Production et prédation

Pendant longtemps, la seule source d’enrichissement a été la prédation, c’est-à-dire s’emparer du fruit de l’activité d’autrui pour disposer de plus que sa propre activité n’ait pu produire.

Cette prédation a longtemps comporté une dimension institutionnalisée – esclavage et servage principalement – en même temps qu’une dimension privée, généralement condamnée par la morale et le droit : l’accaparement du bien d’autrui par la force ou la ruse… La pratique de la première n’interdisant pas la condamnation de la seconde.

Tocqueville observe d’ailleurs que dans les états du sud des États-Unis avant la guerre de Sécession, existe une morale puritaine exigeante dans les relations privées en même temps qu’un attachement profond à l’esclavage et une grande tolérance à l’égard de l’accaparement brutal des terres habitées par les indigènes.

En dehors de la prédation, de tout temps certaines personnalités ont pu échanger avec profit le produit de leur activité contre celui moins valorisé de la masse du peuple pour vivre mieux, mais ce phénomène a toujours eu des effets limités ; il n’a commencé à prendre de l’ampleur qu’avec le négoce, prémices du capitalisme industriel, qui a permis à des esprits audacieux, ayant observé que les  biens n’ont  pas la même valeur partout, d’en transporter d’endroits où ils sont peu valorisés à d’autres où ils le sont davantage.

La révolution industrielle a changé cette situation en créant des esclaves mécaniques. Certes le partage de la richesse produite par ces machines entre leurs propriétaires et ceux qui les faisaient fonctionner a pu légitimement être considéré comme inéquitable dans la mesure où il tendait à enrichir les plus riches tout en permettant à peine de vivre aux autres ; globalement toutefois, la richesse produite a progressivement percolé dans toute la société. Une classe moyenne puis supérieure s’est constituée à mesure que la complexité de la mise en œuvre des équipements mécaniques et les exigences de la distribution de masse que celle-ci impliquait, requéraient des compétences permettant à ceux qui les détenaient d’améliorer la répartition en leur faveur.
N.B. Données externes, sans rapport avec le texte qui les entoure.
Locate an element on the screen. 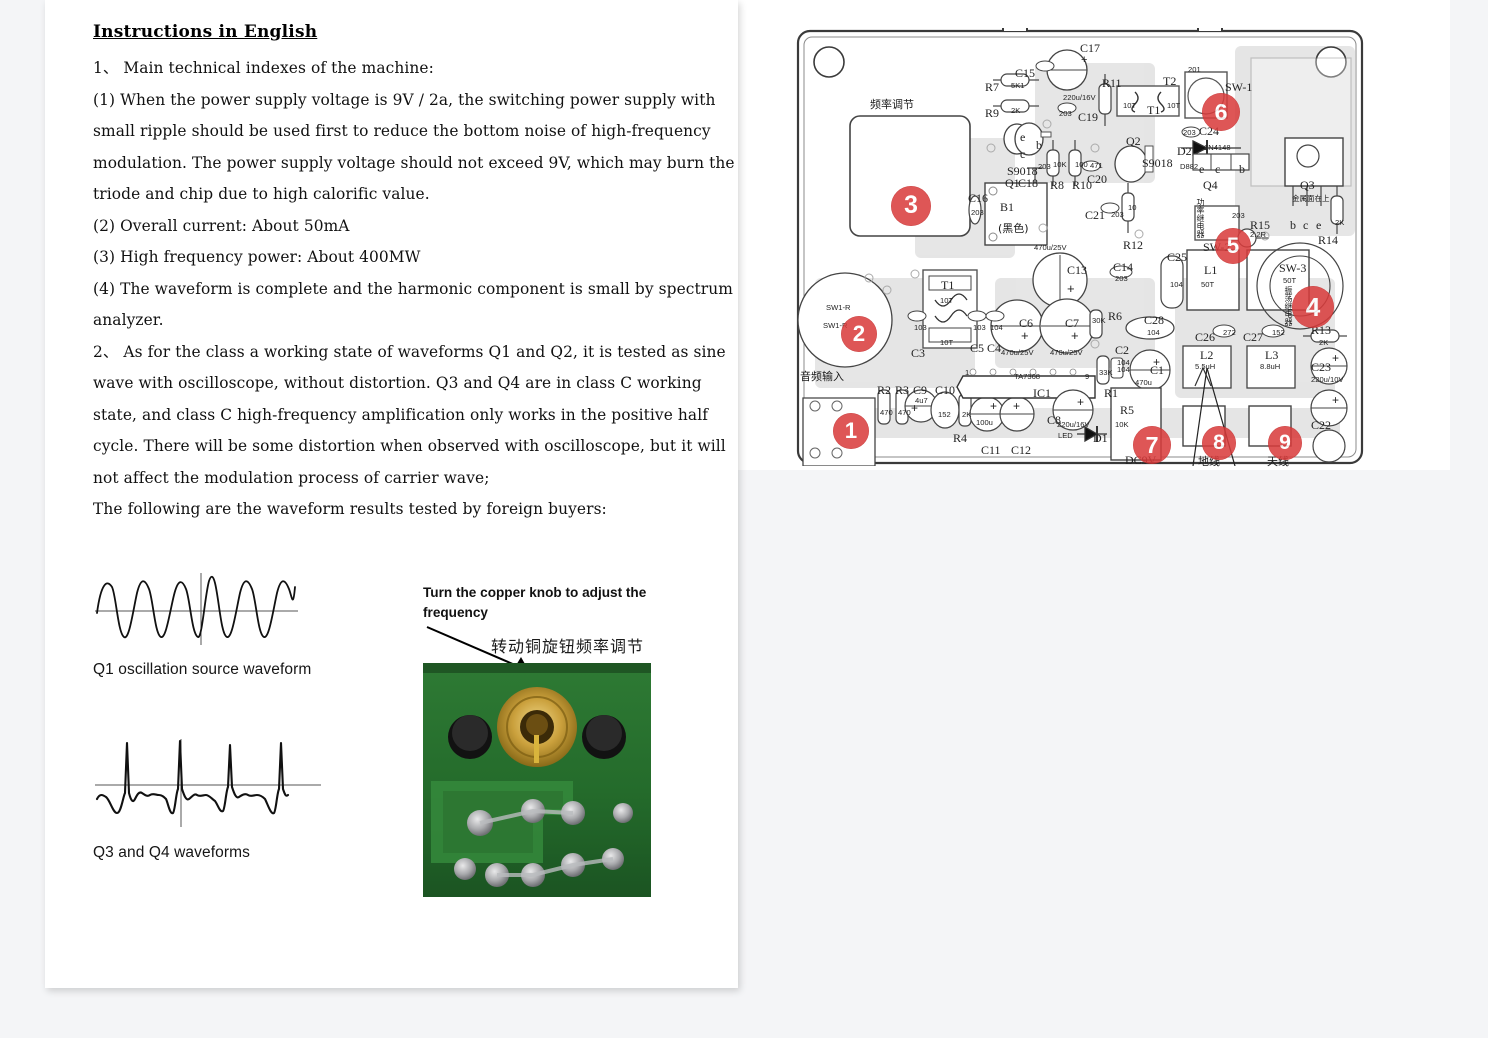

La prédation n’a pas disparu pour autant : elle a accompagné le développement des sociétés industrialisées en prenant des formes moins brutales et souvent déguisées telles que les monopoles ou la corruption. Elle est restée le principal moyen d’enrichissement dans les sociétés peu développées, non que la morale publique y soit moindre qu’ailleurs, mais parce que son importance a empêché le développement de l’économie de production.

Dans les pays développés où la prédation institutionnalisée n’est plus tolérée, la corruption en reste l’avatar le plus répandu. L’opinion publique la juge moins sévèrement que le vol, sans doute parce qu’elle ne nuit qu’indirectement aux particuliers et le plus souvent de manière non mesurable, mais c’est à tort : quand un voleur s’empare de 100 euros, il crée un dommage de 100 euros à sa victime. Le corrompu qui se fait attribuer la même somme ouvre un chemin au corrupteur qui peut prendre bien davantage et nuire en faisant acquérir par la collectivité des biens inutiles ou dangereux. Globalement, la corruption constitue un véritable obstacle au développement en sapant la rationalité des décisions et en décourageant l’effort. Par ailleurs, elle a un caractère contagieux : la tolérance conduit à sa généralisation.

Malheureusement, la corruption n’est elle-même que le cas extrême d’un éventail de comportements plus fréquents, peu combattus, qui ont également un effet destructeur, moins dommageable peut être au cas par cas, mais davantage globalement du fait de leur fréquence : c’est l’utilisation dans leur intérêt par les mandataires du pouvoir qui leur est confié de diriger une organisation collective; leur but n’est pas nécessairement et directement financier, mais peut être de se créer des obligés en vue d’actions futures ou d’aider une communauté dont l’intérêt leur parait primer sur celui de leurs mandants.

Le besoin de croissance économique est de moins en moins ressenti dans les sociétés développées et le progrès de la productivité, qui en est le moteur, se résorbe. Les États prélèvent une forte partie de la richesse produite (46% du PIB, soit près de 60% de la valeur ajoutée du secteur productif en France).

Les conditions pour le retour en force de la prédation en tant que vecteur principal de l’enrichissement des individus et des groupes se recréent : subventions, monopoles, privilèges, fiscaux ou autres, rentes accordées par les multiples avatars de la puissance publique. La criminalité organisée quant à elle profite des nouvelles technologies, des opportunités créées par une bureaucratisation foisonnante à l’origine d’une complexité qu’elle ne maîtrise pas toujours et d’une situation internationale qui favorise l’impunité.